Evolocumab: rising momentum as novel antidyslipidemic drug

Abstract

Increased levels of low density lipoprotein cholesterol are responsible for the major cardiovascular events. Low density lipoprotein cholesterol reduction has proved to be highly effective in reducing the risk of major cardiovascular (CV) events in various trials. ACC/AHA guidelines recommend lipid-lowering therapy for patients with known cardiovascular diseases (CVD). Statins are the gold standard treatment for all types hypercholeterolemia but still there is need of some other lipid-lowering therapies especially in patients with statin intolerance and in patients responding inadequately to statins. Proprotein convertase subtilisin/kexin type 9 (PCSK9) was discovered in 2003 and subsequently emerged as a novel target for LDLC-lowering therapy.

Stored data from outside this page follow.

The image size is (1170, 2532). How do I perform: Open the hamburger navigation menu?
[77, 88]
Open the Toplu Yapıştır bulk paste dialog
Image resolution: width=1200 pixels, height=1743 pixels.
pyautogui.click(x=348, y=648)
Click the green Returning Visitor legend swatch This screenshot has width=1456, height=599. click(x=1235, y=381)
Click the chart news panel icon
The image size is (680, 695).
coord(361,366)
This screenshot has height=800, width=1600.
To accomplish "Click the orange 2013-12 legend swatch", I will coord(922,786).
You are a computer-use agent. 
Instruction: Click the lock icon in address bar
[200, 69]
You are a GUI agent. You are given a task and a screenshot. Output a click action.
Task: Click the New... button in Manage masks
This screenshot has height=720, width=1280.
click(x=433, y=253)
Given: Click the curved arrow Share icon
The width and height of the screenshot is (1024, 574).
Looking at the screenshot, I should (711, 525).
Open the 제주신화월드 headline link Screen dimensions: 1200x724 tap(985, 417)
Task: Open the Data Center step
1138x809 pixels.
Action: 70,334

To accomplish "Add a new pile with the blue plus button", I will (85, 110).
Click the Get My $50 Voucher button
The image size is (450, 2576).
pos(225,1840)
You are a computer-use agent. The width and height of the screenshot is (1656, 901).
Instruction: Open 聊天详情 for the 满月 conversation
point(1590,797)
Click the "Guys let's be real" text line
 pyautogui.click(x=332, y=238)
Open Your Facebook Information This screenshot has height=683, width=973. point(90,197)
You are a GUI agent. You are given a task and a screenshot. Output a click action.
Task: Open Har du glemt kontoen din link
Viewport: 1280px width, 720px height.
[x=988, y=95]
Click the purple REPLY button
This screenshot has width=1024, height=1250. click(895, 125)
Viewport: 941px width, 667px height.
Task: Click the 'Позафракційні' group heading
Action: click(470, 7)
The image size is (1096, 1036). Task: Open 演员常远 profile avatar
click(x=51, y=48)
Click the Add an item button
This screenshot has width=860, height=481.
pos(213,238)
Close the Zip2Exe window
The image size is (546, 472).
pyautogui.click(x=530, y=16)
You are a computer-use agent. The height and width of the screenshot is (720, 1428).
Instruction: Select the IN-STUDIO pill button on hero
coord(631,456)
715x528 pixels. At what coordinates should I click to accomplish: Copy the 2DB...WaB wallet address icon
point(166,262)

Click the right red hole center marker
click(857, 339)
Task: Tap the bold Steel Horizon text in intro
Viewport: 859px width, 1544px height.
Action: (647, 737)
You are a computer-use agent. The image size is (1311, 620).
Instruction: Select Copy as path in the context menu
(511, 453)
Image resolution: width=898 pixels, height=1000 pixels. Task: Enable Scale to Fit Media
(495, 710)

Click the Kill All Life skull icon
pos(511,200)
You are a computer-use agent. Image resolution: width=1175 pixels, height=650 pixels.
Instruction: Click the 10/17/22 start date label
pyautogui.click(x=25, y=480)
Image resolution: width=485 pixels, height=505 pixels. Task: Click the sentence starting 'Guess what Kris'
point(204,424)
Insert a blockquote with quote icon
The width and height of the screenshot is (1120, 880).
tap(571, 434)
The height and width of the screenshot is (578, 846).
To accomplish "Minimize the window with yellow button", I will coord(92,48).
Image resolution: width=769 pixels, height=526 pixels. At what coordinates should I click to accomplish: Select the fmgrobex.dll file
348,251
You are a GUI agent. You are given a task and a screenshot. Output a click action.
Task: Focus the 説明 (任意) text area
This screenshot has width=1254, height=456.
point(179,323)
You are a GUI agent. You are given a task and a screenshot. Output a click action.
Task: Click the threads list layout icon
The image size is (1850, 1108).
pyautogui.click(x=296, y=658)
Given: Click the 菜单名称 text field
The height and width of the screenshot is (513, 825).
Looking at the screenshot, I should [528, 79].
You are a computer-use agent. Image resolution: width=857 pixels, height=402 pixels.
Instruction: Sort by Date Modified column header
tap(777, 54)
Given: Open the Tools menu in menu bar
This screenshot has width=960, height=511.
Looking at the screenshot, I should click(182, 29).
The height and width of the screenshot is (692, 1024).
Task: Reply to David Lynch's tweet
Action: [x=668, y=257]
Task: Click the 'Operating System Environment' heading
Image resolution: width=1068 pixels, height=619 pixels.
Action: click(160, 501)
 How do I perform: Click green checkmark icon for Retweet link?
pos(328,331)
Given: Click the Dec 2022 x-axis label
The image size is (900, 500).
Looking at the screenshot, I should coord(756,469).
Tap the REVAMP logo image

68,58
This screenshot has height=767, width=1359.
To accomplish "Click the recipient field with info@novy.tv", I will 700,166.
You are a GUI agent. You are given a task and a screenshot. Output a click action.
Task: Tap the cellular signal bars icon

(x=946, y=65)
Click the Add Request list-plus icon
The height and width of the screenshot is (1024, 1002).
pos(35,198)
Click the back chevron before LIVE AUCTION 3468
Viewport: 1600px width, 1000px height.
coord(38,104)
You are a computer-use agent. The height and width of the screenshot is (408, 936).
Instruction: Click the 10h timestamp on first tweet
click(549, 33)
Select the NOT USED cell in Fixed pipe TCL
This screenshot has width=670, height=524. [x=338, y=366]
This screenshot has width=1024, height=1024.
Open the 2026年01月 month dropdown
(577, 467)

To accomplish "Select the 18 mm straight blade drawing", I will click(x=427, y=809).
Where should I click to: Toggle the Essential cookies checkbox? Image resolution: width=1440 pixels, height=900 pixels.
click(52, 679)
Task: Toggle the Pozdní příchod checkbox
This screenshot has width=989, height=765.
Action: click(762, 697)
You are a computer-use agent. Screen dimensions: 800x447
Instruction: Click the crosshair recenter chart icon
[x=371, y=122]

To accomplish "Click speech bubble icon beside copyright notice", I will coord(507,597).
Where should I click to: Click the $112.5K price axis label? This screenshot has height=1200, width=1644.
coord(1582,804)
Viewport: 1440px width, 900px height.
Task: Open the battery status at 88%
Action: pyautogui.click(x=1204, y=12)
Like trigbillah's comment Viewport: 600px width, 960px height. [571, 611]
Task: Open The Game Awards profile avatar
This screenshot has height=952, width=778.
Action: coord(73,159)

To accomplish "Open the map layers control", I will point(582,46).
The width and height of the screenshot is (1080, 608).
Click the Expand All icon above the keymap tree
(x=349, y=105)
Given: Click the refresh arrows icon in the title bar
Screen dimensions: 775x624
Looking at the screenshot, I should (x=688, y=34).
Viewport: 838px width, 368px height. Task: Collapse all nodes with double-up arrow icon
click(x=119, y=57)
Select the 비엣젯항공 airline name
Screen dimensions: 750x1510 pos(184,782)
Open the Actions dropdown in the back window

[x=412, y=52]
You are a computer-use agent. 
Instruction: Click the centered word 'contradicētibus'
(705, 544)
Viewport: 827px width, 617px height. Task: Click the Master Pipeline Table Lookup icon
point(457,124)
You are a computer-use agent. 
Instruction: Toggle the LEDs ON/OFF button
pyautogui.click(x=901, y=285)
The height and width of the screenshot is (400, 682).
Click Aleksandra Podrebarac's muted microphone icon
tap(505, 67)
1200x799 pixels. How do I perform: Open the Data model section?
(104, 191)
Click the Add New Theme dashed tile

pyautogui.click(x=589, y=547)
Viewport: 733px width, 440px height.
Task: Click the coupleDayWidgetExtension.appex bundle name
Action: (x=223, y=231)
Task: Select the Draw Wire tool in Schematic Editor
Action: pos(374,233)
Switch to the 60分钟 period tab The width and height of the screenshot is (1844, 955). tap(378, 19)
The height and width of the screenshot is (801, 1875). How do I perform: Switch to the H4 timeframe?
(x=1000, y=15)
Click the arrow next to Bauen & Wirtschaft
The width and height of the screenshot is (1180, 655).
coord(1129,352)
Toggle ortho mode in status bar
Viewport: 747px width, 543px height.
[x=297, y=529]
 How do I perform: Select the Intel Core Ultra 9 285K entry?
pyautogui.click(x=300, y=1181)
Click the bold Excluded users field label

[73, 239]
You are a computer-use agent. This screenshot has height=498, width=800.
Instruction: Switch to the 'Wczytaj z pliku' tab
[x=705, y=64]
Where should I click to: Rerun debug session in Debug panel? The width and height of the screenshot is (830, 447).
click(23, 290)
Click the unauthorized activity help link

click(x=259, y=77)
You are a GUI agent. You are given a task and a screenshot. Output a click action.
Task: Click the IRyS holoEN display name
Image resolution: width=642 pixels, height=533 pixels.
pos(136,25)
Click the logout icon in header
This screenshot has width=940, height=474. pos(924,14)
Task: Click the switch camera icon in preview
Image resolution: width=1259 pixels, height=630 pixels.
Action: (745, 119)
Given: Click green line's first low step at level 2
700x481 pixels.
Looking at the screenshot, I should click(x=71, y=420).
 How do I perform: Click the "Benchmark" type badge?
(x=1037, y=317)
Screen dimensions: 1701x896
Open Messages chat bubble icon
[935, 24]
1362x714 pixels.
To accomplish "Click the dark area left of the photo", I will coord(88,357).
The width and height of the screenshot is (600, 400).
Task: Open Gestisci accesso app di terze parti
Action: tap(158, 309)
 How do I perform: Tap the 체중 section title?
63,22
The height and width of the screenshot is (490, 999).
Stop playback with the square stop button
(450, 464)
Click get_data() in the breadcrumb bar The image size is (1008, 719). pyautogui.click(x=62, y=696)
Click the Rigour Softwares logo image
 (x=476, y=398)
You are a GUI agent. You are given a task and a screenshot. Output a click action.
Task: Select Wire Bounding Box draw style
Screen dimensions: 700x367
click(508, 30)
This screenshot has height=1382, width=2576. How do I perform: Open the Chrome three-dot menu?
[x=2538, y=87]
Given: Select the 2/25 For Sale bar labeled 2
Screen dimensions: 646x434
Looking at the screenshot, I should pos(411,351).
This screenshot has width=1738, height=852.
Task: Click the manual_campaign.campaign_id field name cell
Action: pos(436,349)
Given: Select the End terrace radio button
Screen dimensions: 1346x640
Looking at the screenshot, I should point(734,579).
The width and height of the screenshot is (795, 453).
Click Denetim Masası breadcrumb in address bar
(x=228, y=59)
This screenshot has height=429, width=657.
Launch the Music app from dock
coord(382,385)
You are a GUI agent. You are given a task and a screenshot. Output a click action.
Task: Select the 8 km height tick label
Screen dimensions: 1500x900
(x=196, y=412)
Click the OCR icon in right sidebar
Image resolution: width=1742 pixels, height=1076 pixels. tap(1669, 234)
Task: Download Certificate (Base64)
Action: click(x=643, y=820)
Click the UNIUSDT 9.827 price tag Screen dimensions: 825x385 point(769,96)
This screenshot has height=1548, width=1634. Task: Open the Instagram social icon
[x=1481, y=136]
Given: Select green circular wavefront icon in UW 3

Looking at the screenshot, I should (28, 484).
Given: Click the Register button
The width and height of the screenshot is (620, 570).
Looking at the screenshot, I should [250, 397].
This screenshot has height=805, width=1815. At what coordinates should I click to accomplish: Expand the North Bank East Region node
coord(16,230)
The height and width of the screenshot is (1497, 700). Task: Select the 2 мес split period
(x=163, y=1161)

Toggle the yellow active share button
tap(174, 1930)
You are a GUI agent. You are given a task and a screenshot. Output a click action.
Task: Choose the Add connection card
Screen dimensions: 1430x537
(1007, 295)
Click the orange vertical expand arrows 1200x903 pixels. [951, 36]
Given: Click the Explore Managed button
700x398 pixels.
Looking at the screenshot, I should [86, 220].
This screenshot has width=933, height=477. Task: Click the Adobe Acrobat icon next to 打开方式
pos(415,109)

Evolocumab is a fully human monoclonal immunoglobulin G2 (IgG2) directed against human PCSK9. Evolocumab binds to PCSK9 enzyme rendering it unable to bind to the LDLR. More LDLR are available to bind to LDLC. Evolocumab increase the density of LDLR on the surface of hepatocytes, thereby increasing the uptake of LDL particles and decreasing the LDLC in the blood. Evolocumab has proved its efficacy with LDLC reduction from 53% to 75% and associated with minor side effects. Evolocumab has corroborated its effectiveness in reduction in the levels of LDLC. This drug has shown efficacy in heterozygous and homozygous subtypes of familial hypercholesterolemia. Statin intolerance seen in about 15% of all patients restricts the use of first line drug for dyslipidemia. Evolocumab can be a useful option in statin intolerant patients and in patients responding inadequately to statins.